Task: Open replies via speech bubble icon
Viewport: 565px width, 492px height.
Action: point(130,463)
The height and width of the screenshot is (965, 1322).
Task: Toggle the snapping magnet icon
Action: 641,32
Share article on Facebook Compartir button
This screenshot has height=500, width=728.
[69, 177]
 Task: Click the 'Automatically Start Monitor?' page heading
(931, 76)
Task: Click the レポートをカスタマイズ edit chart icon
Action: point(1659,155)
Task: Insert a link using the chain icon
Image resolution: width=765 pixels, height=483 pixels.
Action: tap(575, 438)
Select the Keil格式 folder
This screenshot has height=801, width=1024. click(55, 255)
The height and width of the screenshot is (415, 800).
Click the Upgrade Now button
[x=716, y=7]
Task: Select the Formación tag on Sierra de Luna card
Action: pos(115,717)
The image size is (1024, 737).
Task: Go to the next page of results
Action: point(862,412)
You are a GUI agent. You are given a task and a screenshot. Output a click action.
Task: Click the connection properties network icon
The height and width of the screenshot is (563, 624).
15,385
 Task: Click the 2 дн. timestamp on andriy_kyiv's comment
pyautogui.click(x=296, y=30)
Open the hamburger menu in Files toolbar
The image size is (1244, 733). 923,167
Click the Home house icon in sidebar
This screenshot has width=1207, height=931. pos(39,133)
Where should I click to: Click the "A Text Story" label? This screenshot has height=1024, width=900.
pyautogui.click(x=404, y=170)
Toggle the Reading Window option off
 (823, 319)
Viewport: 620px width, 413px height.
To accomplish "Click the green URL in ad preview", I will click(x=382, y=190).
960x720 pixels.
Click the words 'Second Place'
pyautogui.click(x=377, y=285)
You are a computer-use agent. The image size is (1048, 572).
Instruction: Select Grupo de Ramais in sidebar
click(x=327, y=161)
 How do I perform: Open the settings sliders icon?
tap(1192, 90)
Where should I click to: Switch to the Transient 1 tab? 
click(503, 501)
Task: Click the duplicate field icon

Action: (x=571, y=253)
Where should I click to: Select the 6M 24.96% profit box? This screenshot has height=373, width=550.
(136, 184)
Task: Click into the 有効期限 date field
+++
| Exercise objective |
Please give an exact copy of every entry.

| Task answer |
Task: Open replies via speech bubble icon
Viewport: 565px width, 492px height.
Action: point(130,463)
The height and width of the screenshot is (965, 1322).
Task: Toggle the snapping magnet icon
Action: 641,32
Share article on Facebook Compartir button
This screenshot has height=500, width=728.
[69, 177]
 Task: Click the 'Automatically Start Monitor?' page heading
(931, 76)
Task: Click the レポートをカスタマイズ edit chart icon
Action: point(1659,155)
Task: Insert a link using the chain icon
Image resolution: width=765 pixels, height=483 pixels.
Action: tap(575, 438)
Select the Keil格式 folder
This screenshot has height=801, width=1024. click(55, 255)
The height and width of the screenshot is (415, 800).
Click the Upgrade Now button
[x=716, y=7]
Task: Select the Formación tag on Sierra de Luna card
Action: pos(115,717)
The image size is (1024, 737).
Task: Go to the next page of results
Action: point(862,412)
You are a GUI agent. You are given a task and a screenshot. Output a click action.
Task: Click the connection properties network icon
The height and width of the screenshot is (563, 624).
15,385
 Task: Click the 2 дн. timestamp on andriy_kyiv's comment
pyautogui.click(x=296, y=30)
Open the hamburger menu in Files toolbar
The image size is (1244, 733). 923,167
Click the Home house icon in sidebar
This screenshot has width=1207, height=931. pos(39,133)
Where should I click to: Click the "A Text Story" label? This screenshot has height=1024, width=900.
pyautogui.click(x=404, y=170)
Toggle the Reading Window option off
 (823, 319)
Viewport: 620px width, 413px height.
To accomplish "Click the green URL in ad preview", I will click(x=382, y=190).
960x720 pixels.
Click the words 'Second Place'
pyautogui.click(x=377, y=285)
You are a computer-use agent. The image size is (1048, 572).
Instruction: Select Grupo de Ramais in sidebar
click(x=327, y=161)
 How do I perform: Open the settings sliders icon?
tap(1192, 90)
Where should I click to: Switch to the Transient 1 tab? 
click(503, 501)
Task: Click the duplicate field icon

Action: (x=571, y=253)
Where should I click to: Select the 6M 24.96% profit box? This screenshot has height=373, width=550.
(136, 184)
Task: Click into the 有効期限 date field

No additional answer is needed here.